EXTRACT PROVIDED:
"""

As hospitals seek to capitalize on the advantages of centralized patient documentation, health directors are faced with operational and budgetary challenges hindering their ability to provide care.
In what may seem at first to be a great resource for patient tracking, a centralized information system may not provide all the functionality of core local systems, such as obstetrics charting systems. Directors are faced with the challenge of finding a way to interface the systems or losing the functionality of the local system.
Regional health information organization (RHIO), electronic medical record (EMR) and electronic health record (EHR) initiatives add to these interfacing requirements with their directives to share data. It is in this gap that niche providers have invested the research to devise tailored approaches to integrating EHRs.
Labor, delivery and dollars
For example, labor and delivery (L&D) units have struggled to overcome the belief that it is not possible to easily extract data from their local systems. Traditionally, these systems have been islands of information within hospitals and sometimes go unnoticed by the IT department. Considering that L&D is usually not a profit center, it becomes a target for hospitals to demand the "interface or change" ultimatum.

"""

DATA SECTION:
"""

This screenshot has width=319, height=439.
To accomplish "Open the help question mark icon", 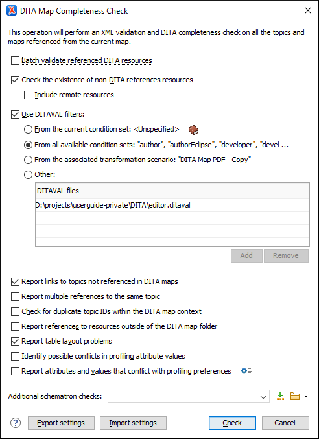I will pyautogui.click(x=16, y=423).
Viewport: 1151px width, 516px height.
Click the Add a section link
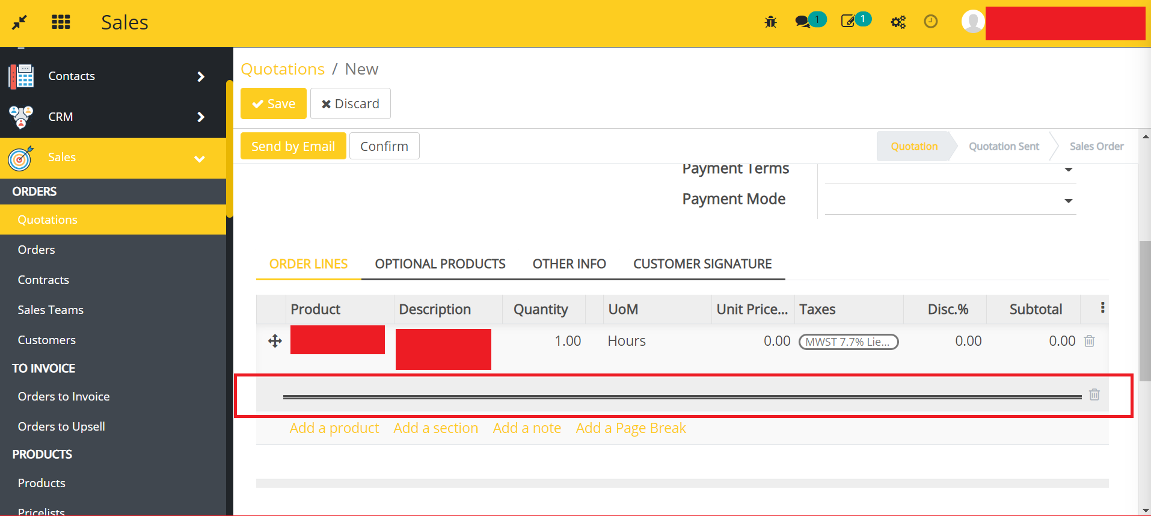click(x=435, y=428)
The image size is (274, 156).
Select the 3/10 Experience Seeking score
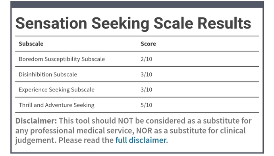pyautogui.click(x=146, y=89)
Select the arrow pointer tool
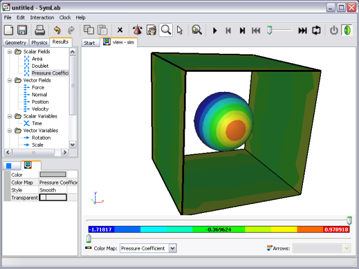Image resolution: width=359 pixels, height=269 pixels. click(x=180, y=30)
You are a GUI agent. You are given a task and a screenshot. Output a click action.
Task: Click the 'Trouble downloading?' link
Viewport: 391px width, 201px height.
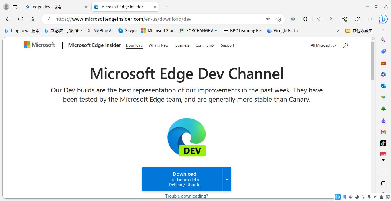186,196
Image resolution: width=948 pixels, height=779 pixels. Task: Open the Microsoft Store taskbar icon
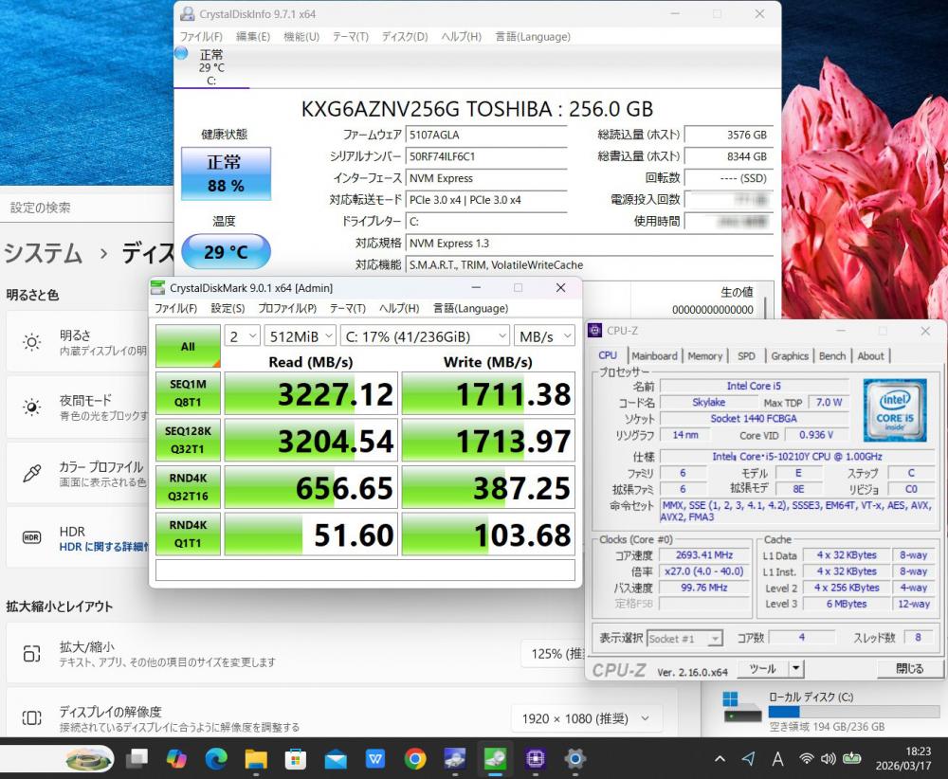click(x=296, y=758)
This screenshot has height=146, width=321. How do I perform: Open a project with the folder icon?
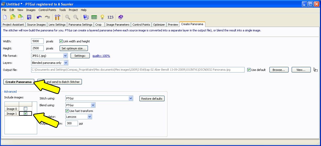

"""

Copy word for word everything from "In what may" down to "the local system." in the passage on hospital information systems above.

In what may seem at first to be a great resource for patient tracking, a centralized information system may not provide all the functionality of core local systems, such as obstetrics charting systems. Directors are faced with the challenge of finding a way to interface the systems or losing the functionality of the local system.